DOCUMENT SEGMENT
Microsoft Pop Ups: Take Screen Shots
August 31, 2023
Note: This essay is the work of a real and still-alive dinobaby. No smart software involved, just a dumb humanoid.
I read “Microsoft Is Using Malware-Like Pop-Ups in Windows 11 to Get People to Ditch Google.” Kudos to the wordsmiths at TheVerge.com for avoiding the term “po*n storm” to describe the Windows 11 alleged pop ups.
A person in the audience says, “What’s that pop up doing up there?” Thanks, MJ. Another so so piece of original art.
The write up states:
I have no idea why Microsoft thinks it’s ok to fire off these pop-ups to Windows 11 users in the first place. I wasn’t alone in thinking it was malware, with posts dating back three months showing Reddit users trying to figure out why they were seeing the pop-up.
What popups for three months? I love “real” news when it is timely.
The article includes this statement:
Microsoft also started taking over Chrome searches in Bing recently to deliver a canned response that looks like it’s generated from Microsoft’s GPT-4-powered chatbot. The fake AI interaction produced a full Bing page to entirely take over the search result for Chrome and convince Windows users to stick with Edge and Bing.
How can this be? Everyone’s favorite software company would not use these techniques to boost Credge’s market share, would it?

APPLY WHAT YOU READ
1. According to the blog post, which website published the article about Microsoft's pop-ups in Windows 11?
2. List every sentence in the blog post that ends with a question mark.
3. Translate this sentence from the blog post into Spanish: "I love “real” news when it is timely."

AVAILABLE DATA
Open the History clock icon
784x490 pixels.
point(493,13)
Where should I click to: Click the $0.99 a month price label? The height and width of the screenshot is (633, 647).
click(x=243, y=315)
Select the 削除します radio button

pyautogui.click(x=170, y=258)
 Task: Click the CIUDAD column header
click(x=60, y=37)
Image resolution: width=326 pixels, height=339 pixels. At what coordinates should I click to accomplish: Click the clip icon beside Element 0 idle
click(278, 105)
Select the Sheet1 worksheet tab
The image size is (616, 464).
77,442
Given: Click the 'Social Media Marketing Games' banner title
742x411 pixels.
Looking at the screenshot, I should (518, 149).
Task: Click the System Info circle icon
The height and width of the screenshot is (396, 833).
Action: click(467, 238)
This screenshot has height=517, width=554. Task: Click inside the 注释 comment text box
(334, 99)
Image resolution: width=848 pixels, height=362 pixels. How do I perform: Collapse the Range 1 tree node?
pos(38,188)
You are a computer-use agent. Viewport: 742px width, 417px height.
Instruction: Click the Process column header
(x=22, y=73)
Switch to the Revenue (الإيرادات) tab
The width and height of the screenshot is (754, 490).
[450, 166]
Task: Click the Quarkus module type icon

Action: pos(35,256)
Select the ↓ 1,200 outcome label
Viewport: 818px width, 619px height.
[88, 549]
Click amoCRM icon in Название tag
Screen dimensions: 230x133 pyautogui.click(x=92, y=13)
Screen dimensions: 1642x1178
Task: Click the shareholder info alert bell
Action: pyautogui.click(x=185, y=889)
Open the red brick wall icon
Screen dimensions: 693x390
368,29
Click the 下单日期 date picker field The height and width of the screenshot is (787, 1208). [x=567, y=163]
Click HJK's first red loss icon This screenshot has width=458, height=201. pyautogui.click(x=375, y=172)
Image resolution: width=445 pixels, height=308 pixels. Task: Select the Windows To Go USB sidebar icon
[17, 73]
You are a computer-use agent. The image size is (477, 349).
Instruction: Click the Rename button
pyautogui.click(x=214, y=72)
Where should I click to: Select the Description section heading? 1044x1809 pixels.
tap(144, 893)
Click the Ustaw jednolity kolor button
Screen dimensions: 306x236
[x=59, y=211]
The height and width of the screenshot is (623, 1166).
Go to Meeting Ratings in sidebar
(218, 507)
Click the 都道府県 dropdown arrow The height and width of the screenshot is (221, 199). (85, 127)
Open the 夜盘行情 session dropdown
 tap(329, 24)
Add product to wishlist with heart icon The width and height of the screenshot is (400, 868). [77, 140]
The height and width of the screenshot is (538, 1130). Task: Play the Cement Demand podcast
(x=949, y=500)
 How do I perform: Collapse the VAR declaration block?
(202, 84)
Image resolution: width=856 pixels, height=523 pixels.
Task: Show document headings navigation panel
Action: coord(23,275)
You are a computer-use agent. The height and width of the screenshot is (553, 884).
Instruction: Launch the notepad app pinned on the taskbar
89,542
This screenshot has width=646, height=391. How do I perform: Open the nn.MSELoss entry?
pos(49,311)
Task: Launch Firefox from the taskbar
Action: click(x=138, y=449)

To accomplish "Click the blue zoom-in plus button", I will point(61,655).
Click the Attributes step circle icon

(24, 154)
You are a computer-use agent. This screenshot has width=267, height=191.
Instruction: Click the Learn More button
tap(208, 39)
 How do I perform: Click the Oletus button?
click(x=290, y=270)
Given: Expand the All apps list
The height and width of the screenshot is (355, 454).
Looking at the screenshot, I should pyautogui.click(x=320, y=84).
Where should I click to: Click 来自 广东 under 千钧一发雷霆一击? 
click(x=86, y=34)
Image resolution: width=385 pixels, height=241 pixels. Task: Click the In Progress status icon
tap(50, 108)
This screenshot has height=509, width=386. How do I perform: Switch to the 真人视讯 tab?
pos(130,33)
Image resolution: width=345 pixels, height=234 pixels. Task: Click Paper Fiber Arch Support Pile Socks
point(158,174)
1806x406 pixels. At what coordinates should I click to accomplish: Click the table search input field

PER-TASK ANSWERS
1. TheVerge.com

2.
1. “What’s that pop up doing up there?”
2. What popups for three months?
3. How can this be?
4. Everyone’s favorite software company would not use these techniques to boost Credge’s market share, would it?

3. Me encantan las noticias «reales» cuando son oportunas.